LUNES
Despierto.
El sonido del despertador me saca de un sueño inquieto que se niega a desalojar mis parpados. Me siento, completamente aturdido, al borde de mí abollada cama. Durante cinco minutos manteniendo la mirada fija en el piso, pero sin verlo realmente. Mis ojos están ciegos, lleno de una luz dolorosa y helada y mi mente obnubilada por las nieblas de una inconsciencia suave, seductora; la pereza del que no tiene ningún propósito para estar despierto.

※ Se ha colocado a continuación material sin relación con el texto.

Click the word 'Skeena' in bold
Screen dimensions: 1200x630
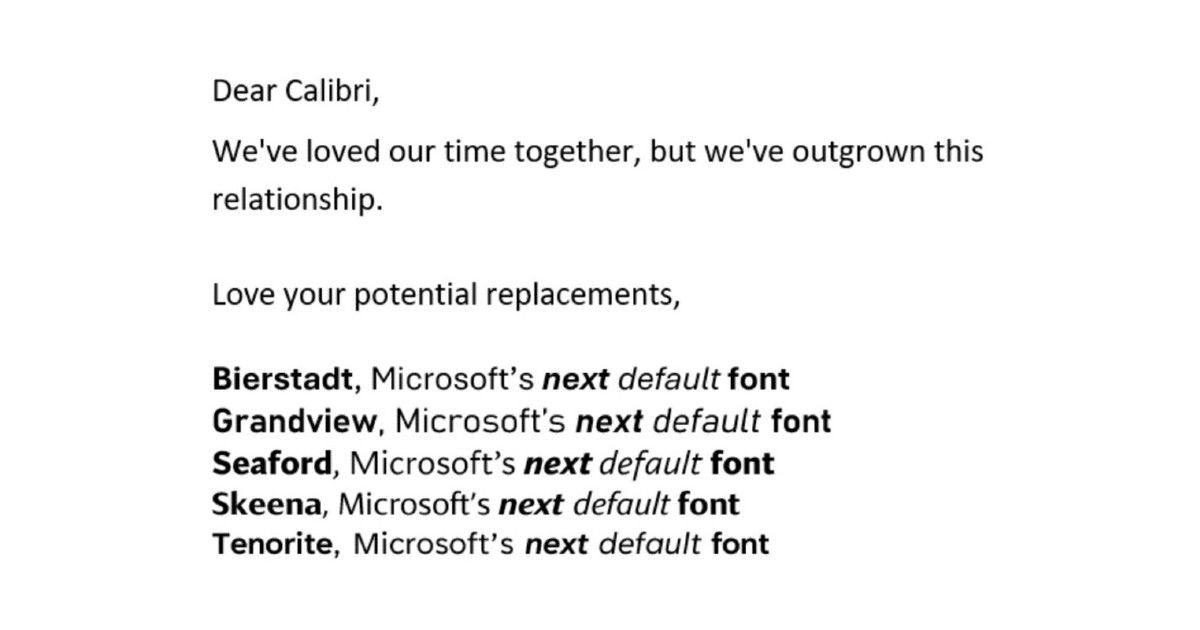coord(266,503)

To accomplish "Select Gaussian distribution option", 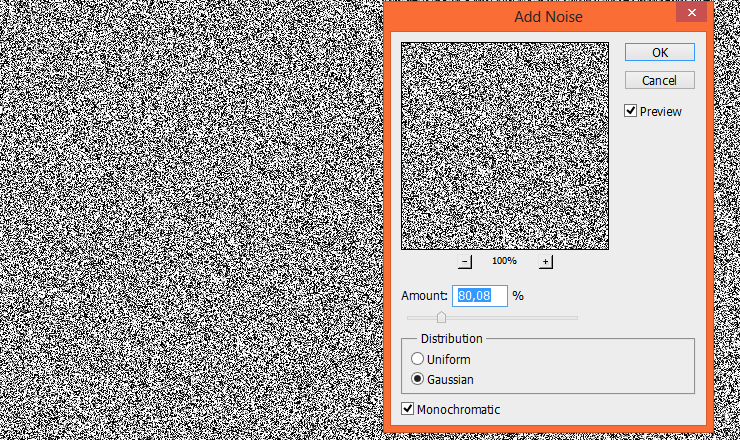I will coord(418,380).
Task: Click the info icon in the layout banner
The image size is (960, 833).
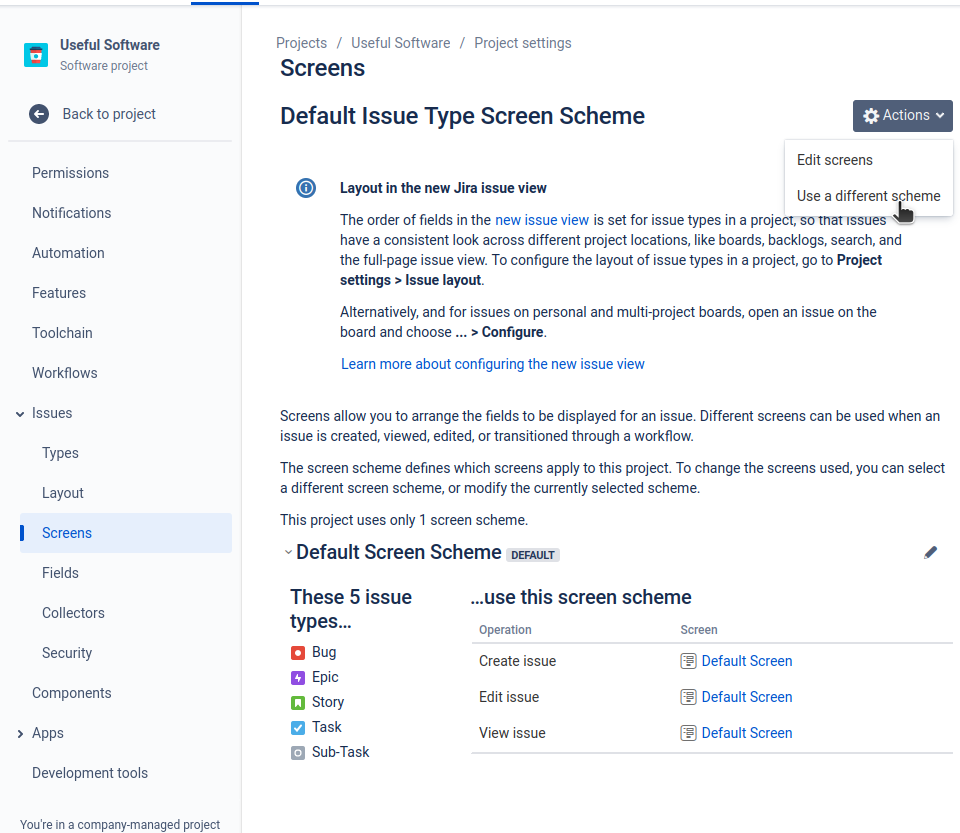Action: point(306,187)
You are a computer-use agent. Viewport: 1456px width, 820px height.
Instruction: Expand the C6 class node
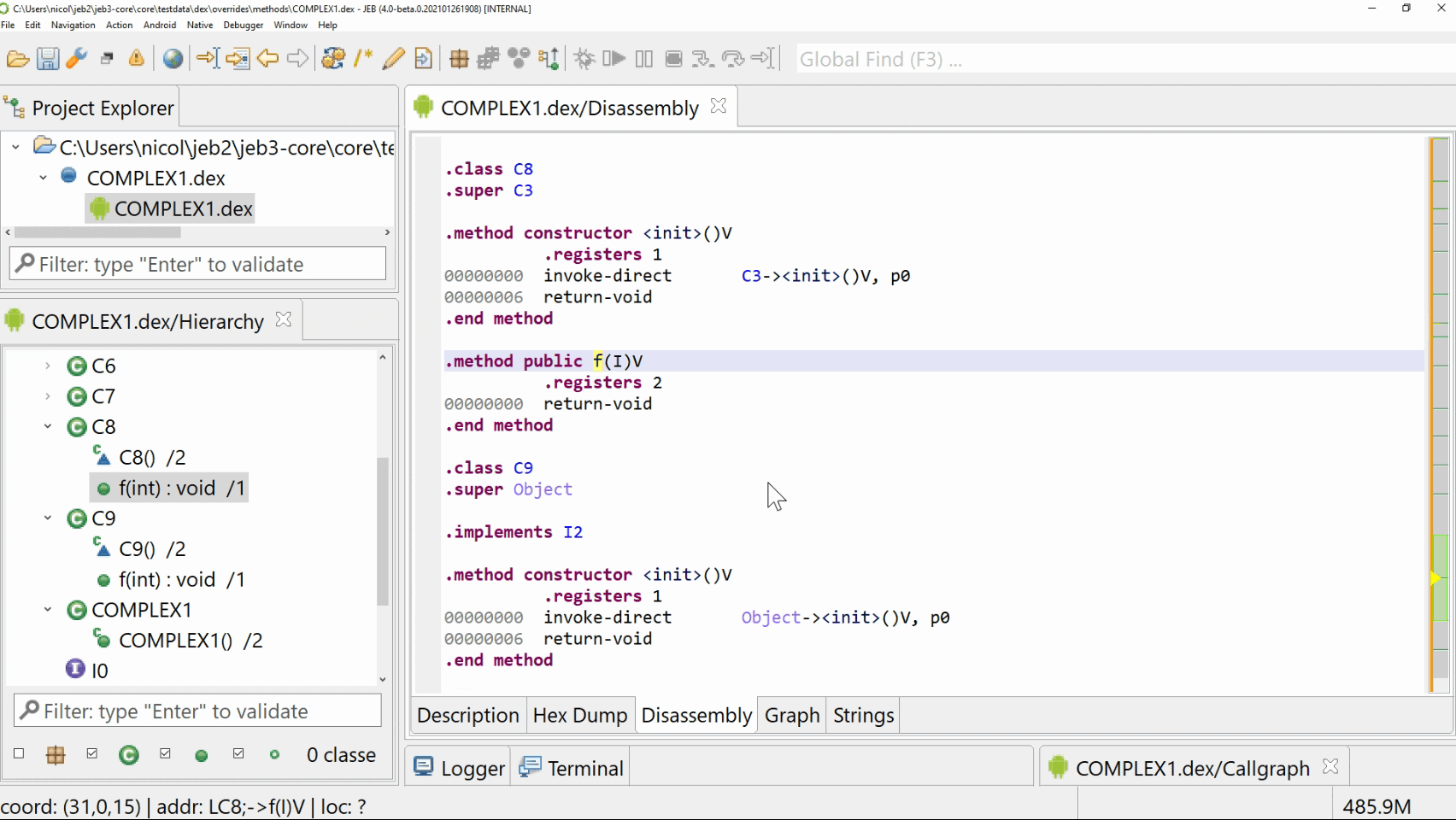(x=48, y=366)
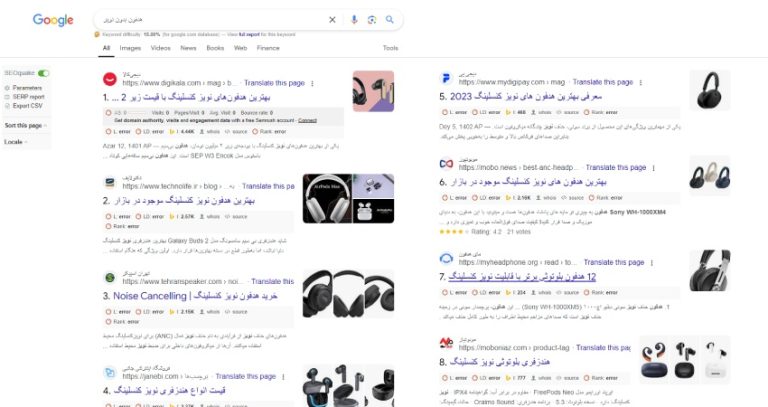Open the Tools search options

click(x=390, y=48)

Afuera, algún avecilla canta con alegría, mientras un perro maldice la soledad de la azotea. Autos escupen su ronca cacofonía al tiempo que ensucian el aire con sus negros bostezos. La vida (o la parodia absurda, cruel y lineal que llamamos vida) rueda con desgano, ajena mi helado escondrijo. Aquí me siento bien, protegido, absoluto. La soledad unge mi piel con unos voluptuosos escalofríos, recordándome que no hay nadie que arruine este momento, en el que, aun con la agonía del diario despertar; es mío. Mío es este rincón de penumbras en duelo con una luz gélida. Mía es esta cama que nunca he compartido con el descanso. Mías las pesadillas y el hedor. Mías las tristezas y los rencores. Mío este mundo rodeado de ángulos, con fronteras de ladrillo y un cielo donde por astro hay un foco de fulgor mortecino.
Que triste es todo esto.
Que triste este reino de silencio y exilio. Tristes los libros que acumulan polvo, esos discos que ya no volví a oír, esas paredes húmedas y grises. Triste el murmullo de las telarañas y el cansancio de los zapatos.
Lloraría, sí aun pudiera.
Aun estoy vivo. Me lo recuerda un estómago vacío y unos labios secos y agrietados.
Me visto con parsimonia, como si den mis huesos se acumularan muchas vejeces.
Seria tan fácil dejarse caer y esperar algo nuevo.
La voz de mi madre me pregunta algo que no alcanzo a escuchar. Salgo de mi cubil para enfrentar a ese mundo que mantuve a raya por horas. No puedo huir por siempre de él.